It was late Winter in 1991, about four weeks after Hannah was born. I had been a Christian for about two-and-a-half years. Caroline and I were heading out of the house for one of her first, post-birth outings: our Lamaze class reunion, where we would be showing off our beautiful daughter to the virtual strangers we had attended class with, whom also had given birth to beautiful children. I remember Caroline standing at the windowed outer door. She was ready to come outside with Hannah, waiting for me to help her to the car.
As I was standing in the driveway, I happened to look down the walkway that went up from the drive alongside our duplex. Something caught my attention, and what I saw stunned me and caused me to shout to Caroline not to come outside.
There, suspended limply at the the neighbor's back door, was the figure ofa man. I couldn't believe what I was seeing. In a surreal type of slow motion, I cautiously walked down the paved path to see an unknown man with an extension cord wrapped around his neck. He was blue and lifeless. I stared up at him having no idea what to do. My stomach was sick. I had never seen a dead man, let alone a suicide. It was clear there was no life in him. I quickly went back to the house and told Caroline what I had found. I don't really remember her reaction, but I then called the police.

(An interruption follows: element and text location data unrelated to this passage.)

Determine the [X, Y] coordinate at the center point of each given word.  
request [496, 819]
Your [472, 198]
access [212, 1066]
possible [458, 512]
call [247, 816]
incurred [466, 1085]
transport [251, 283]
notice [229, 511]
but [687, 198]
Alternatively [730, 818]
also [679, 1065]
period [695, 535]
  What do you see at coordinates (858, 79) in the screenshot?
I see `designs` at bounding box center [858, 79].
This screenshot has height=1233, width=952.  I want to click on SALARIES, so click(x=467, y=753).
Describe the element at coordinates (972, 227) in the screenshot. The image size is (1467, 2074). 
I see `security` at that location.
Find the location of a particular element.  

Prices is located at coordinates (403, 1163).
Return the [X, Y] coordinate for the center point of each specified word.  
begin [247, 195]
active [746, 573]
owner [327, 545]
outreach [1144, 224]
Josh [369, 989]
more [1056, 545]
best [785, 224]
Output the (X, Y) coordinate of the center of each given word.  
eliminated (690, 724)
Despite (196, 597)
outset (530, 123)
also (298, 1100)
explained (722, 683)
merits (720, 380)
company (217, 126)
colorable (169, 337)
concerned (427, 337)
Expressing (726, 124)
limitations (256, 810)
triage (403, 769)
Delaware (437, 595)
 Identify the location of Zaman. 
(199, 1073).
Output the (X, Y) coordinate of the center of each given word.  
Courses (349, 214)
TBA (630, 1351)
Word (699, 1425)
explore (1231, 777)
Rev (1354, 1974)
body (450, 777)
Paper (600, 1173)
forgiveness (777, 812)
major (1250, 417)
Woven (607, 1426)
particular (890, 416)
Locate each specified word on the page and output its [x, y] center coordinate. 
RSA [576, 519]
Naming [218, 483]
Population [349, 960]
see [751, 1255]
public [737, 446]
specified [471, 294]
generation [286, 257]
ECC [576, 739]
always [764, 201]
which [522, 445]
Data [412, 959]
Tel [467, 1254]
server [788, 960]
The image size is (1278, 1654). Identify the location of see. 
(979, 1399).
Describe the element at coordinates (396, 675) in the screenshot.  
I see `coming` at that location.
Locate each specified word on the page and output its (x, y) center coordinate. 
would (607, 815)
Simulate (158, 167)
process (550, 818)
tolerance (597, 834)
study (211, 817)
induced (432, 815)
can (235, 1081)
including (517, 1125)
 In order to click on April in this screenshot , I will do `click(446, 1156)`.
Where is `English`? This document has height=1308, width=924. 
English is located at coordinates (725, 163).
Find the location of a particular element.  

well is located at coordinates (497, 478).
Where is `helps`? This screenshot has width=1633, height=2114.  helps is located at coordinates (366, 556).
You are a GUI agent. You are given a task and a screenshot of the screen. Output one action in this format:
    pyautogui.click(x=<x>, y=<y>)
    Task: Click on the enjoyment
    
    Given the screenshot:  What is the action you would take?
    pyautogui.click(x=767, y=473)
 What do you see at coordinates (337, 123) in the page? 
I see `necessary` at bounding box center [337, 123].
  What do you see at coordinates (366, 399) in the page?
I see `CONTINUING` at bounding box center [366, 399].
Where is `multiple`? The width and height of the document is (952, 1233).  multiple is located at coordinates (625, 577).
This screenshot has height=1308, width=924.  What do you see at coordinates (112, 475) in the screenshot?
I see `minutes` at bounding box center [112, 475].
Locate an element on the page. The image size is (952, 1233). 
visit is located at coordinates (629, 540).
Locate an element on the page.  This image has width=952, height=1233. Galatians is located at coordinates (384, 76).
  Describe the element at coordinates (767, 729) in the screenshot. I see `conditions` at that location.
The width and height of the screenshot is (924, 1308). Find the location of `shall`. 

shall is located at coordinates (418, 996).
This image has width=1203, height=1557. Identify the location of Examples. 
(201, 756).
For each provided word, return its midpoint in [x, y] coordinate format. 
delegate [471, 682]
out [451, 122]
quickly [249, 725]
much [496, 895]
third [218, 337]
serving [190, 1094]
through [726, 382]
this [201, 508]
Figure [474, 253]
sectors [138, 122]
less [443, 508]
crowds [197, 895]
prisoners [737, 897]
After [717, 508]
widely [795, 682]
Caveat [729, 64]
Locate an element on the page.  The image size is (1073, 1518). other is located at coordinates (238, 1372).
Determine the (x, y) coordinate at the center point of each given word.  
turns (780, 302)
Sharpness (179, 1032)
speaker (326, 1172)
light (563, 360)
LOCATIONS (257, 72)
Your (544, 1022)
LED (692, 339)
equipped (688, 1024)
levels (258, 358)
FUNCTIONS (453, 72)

There's more to the story, but it culminated with the horrifying screams of a mother staring at a son who had hung himself outside her door. He had come to her in the middle of the night looking for help. She had told him to go away, at which time he threatened to kill himself...and, he did.
The only thing I learned about that young man was that he was an alcoholic and addict. He had battled for the good part of his life. Now, he was dead. My pastor at the time knew the family and had tried to minister to both the mother and the son. They had not responded to the message of salvation shared with them. I don't know their life, and I certainly don't know their hearts, but I know that the evidence presented to me that day was one of death, not life. Jesus said,
"I am the resurrection, and the life: he that believeth in me, though he were dead, yet shall he live: And whosoever liveth and believeth in me shall never die. Believest thou this?" (John 11:25-26)
I was very young in the Lord then. I had no idea of the life I would live from that day until now. I certainly had NO idea that I would be spending ten years of my life, and counting, ministering to men exactly like this one.
This issue of Life and Death is all that matters. Consider the following verses as they are heavy on my heart today.
"But if our gospel be hid, it is hid to them that are lost: In whom the god of this world hath blinded the minds of them which believe not, lest the light of the glorious gospel of Christ, who is the image of God, should shine unto them. For we preach not ourselves, but Christ Jesus the Lord; and ourselves your servants for Jesus’ sake. For God, who commanded the light to shine out of darkness, hath shined in our hearts, to give the light of the knowledge of the glory of God in the face of Jesus Christ. But we have this treasure in earthen vessels, that the excellency of the power may be of God, and not of us. We are troubled on every side, yet not distressed; we are perplexed, but not in despair; Persecuted, but not forsaken; cast down, but not destroyed; Always bearing about in the body the dying of the Lord Jesus, that the life also of Jesus might be made manifest in our body. For we which live are alway delivered unto death for Jesus’ sake, that the life also of Jesus might be made manifest in our mortal flesh. So then death worketh in us, but life in you." (2 Cor. 4:3-12)
"So then Death worketh in us, but Life in you."
Ephesians 2:1 says,
"You has He quickened (i.e. made alive, or, given life to) who were once dead in your trespasses and sins."
Where is the Power of God to raise men enslaved and captive to death, sin, and addiction from the dead? Paul says, the power is in US. In you, and in me! It is Christ Himself, who died and rose again that we, too, might die and live in "newness of life."
As I consider the 2 Corinthians passage (and other confirming verses such as John 12:23:-27, Phil 3:8-11, 1 Cor 2:2-4),I can only come to the conclusion that Death is the key to Christ working resurrection power in my life. That power then flows to others and "raises them from the dead."
Today, I mourn the loss of a very kind man. He was also a raging addict. When his god of crack and heroine spoke, he obeyed. He was a dead man walking, powerless to overcome and find life. I ministered to this man countless times over seven years. I shook his hand and told him to call me two days before he was released from the Middleton jail. He said he would. Now, he is dead, two days after his release.
Where is the power of God to save? Where is Christ's power in me? The Cross calls me as the answer to this desperate problem. Is Death at work in me? Is Life at work in you?